Return every record verbatim.
|---|
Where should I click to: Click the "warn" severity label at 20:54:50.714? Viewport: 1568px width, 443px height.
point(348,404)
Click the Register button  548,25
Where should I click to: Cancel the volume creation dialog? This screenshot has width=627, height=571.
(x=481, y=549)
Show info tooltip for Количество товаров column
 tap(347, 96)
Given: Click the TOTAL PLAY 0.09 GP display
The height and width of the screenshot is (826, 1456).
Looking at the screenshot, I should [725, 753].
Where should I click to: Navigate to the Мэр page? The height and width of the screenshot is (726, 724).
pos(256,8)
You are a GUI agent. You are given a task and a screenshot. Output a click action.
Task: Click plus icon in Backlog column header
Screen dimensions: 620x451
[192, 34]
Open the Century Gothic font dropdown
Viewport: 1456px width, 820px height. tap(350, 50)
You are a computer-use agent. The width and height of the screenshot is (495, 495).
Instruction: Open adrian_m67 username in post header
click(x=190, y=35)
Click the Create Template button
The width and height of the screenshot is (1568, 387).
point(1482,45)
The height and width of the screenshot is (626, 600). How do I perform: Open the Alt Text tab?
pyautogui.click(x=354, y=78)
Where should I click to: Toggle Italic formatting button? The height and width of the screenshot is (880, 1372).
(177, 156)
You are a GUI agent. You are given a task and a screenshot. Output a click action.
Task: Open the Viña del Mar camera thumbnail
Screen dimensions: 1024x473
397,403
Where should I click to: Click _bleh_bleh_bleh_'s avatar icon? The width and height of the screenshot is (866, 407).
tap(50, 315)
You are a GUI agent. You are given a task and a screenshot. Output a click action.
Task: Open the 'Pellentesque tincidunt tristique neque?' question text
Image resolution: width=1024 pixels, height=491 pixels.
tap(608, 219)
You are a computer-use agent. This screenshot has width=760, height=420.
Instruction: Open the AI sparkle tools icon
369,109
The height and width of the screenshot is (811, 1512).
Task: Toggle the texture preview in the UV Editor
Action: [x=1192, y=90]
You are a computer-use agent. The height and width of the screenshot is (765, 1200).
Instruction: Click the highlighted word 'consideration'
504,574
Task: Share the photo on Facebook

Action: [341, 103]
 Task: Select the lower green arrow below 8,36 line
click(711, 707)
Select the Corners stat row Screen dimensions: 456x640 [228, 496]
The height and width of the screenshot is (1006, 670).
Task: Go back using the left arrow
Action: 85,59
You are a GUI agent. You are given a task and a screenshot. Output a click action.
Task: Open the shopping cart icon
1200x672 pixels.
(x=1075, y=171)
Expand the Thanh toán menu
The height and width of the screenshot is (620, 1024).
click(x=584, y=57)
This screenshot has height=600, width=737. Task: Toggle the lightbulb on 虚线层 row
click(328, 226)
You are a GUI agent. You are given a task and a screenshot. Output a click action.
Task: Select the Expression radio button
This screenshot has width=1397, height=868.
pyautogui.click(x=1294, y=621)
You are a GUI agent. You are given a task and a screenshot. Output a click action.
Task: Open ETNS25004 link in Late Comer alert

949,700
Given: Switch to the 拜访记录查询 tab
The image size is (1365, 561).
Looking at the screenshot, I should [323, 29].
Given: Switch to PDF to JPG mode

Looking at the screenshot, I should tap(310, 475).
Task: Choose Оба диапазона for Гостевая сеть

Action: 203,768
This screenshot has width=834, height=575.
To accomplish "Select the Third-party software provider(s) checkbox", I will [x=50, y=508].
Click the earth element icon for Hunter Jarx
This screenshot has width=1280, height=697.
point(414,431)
|---|
[SOLUTION TO THIS TASK]:
Where should I click to: Click the "warn" severity label at 20:54:50.714? Viewport: 1568px width, 443px height.
point(348,404)
Click the Register button  548,25
Where should I click to: Cancel the volume creation dialog? This screenshot has width=627, height=571.
(x=481, y=549)
Show info tooltip for Количество товаров column
 tap(347, 96)
Given: Click the TOTAL PLAY 0.09 GP display
The height and width of the screenshot is (826, 1456).
Looking at the screenshot, I should [725, 753].
Where should I click to: Navigate to the Мэр page? The height and width of the screenshot is (726, 724).
pos(256,8)
You are a GUI agent. You are given a task and a screenshot. Output a click action.
Task: Click plus icon in Backlog column header
Screen dimensions: 620x451
[192, 34]
Open the Century Gothic font dropdown
Viewport: 1456px width, 820px height. tap(350, 50)
You are a computer-use agent. The width and height of the screenshot is (495, 495).
Instruction: Open adrian_m67 username in post header
click(x=190, y=35)
Click the Create Template button
The width and height of the screenshot is (1568, 387).
point(1482,45)
The height and width of the screenshot is (626, 600). How do I perform: Open the Alt Text tab?
pyautogui.click(x=354, y=78)
Where should I click to: Toggle Italic formatting button? The height and width of the screenshot is (880, 1372).
(177, 156)
You are a GUI agent. You are given a task and a screenshot. Output a click action.
Task: Open the Viña del Mar camera thumbnail
Screen dimensions: 1024x473
397,403
Where should I click to: Click _bleh_bleh_bleh_'s avatar icon? The width and height of the screenshot is (866, 407).
tap(50, 315)
You are a GUI agent. You are given a task and a screenshot. Output a click action.
Task: Open the 'Pellentesque tincidunt tristique neque?' question text
Image resolution: width=1024 pixels, height=491 pixels.
tap(608, 219)
You are a computer-use agent. This screenshot has width=760, height=420.
Instruction: Open the AI sparkle tools icon
369,109
The height and width of the screenshot is (811, 1512).
Task: Toggle the texture preview in the UV Editor
Action: [x=1192, y=90]
You are a computer-use agent. The height and width of the screenshot is (765, 1200).
Instruction: Click the highlighted word 'consideration'
504,574
Task: Share the photo on Facebook

Action: [341, 103]
 Task: Select the lower green arrow below 8,36 line
click(711, 707)
Select the Corners stat row Screen dimensions: 456x640 [228, 496]
The height and width of the screenshot is (1006, 670).
Task: Go back using the left arrow
Action: 85,59
You are a GUI agent. You are given a task and a screenshot. Output a click action.
Task: Open the shopping cart icon
1200x672 pixels.
(x=1075, y=171)
Expand the Thanh toán menu
The height and width of the screenshot is (620, 1024).
click(x=584, y=57)
This screenshot has height=600, width=737. Task: Toggle the lightbulb on 虚线层 row
click(328, 226)
You are a GUI agent. You are given a task and a screenshot. Output a click action.
Task: Select the Expression radio button
This screenshot has width=1397, height=868.
pyautogui.click(x=1294, y=621)
You are a GUI agent. You are given a task and a screenshot. Output a click action.
Task: Open ETNS25004 link in Late Comer alert

949,700
Given: Switch to the 拜访记录查询 tab
The image size is (1365, 561).
Looking at the screenshot, I should [323, 29].
Given: Switch to PDF to JPG mode

Looking at the screenshot, I should tap(310, 475).
Task: Choose Оба диапазона for Гостевая сеть

Action: 203,768
This screenshot has width=834, height=575.
To accomplish "Select the Third-party software provider(s) checkbox", I will [x=50, y=508].
Click the earth element icon for Hunter Jarx
This screenshot has width=1280, height=697.
point(414,431)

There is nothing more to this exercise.